_Kutipan_:

Dalam organ tubuh kenegaraan generasi muda usia produktif merupakan jembatan penghubung dari anak usia remaja dan orang tua. Gempuran yang merusak fisik dan mental tampaknya ditujukan secara langsung kepada generasi muda (dewasa) agar terjadi pengeroposan dan pelapukan. Padahal puncak daya juang menuju percepatan pembangunan negara justru berada di tangan generasi muda yang penuh semangat.
Ketika tenaga potensial dalam sebuah negara dilemahkan dengan berbagai cara hingga hilang jati diri kebangsaannya, hilang kepedulian, hilang rasa memiliki, hingga hilang semangat juangnya maka tidak heran bila banyak kekayaan sumber daya alam di Indonesia dikuasai oleh pihak asing.

_Bagian Data_:
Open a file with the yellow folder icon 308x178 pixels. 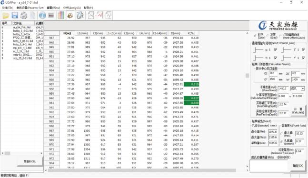coord(6,15)
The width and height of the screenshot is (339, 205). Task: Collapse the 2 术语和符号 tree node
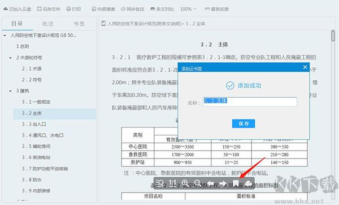coord(10,58)
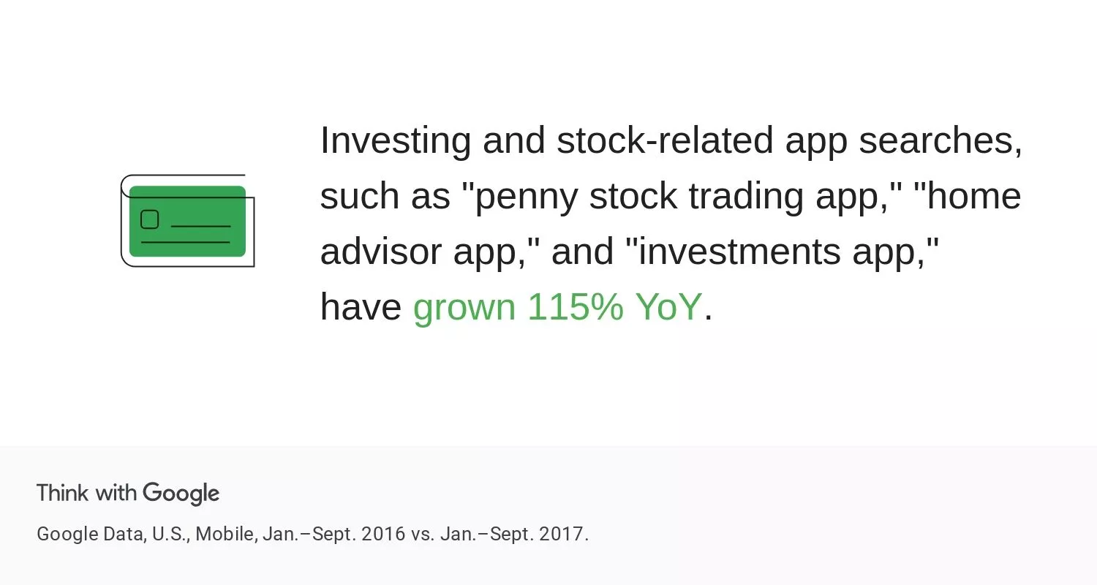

_Tugas_: Tentukan apakah setiap pernyataan berikut sesuai dengan kutipan tentang generasi muda, lalu jawab ya atau tidak disertai kata-kata penentu dari kutipan itu yang dikutip persis. 1. Generasi muda usia produktif disebut sebagai jembatan penghubung antara anak usia remaja dan orang tua. 2. Puncak daya juang menuju percepatan pembangunan negara berada di tangan orang tua. 3. Banyak kekayaan sumber daya alam di Indonesia dikuasai oleh pihak asing. Data ini diambil dari sumber yang berbeda.

_Hasil Latihan_:
1. Ya: "generasi muda usia produktif merupakan jembatan penghubung dari anak usia remaja dan orang tua"
2. Tidak: "puncak daya juang menuju percepatan pembangunan negara justru berada di tangan generasi muda yang penuh semangat"
3. Ya: "banyak kekayaan sumber daya alam di Indonesia dikuasai oleh pihak asing"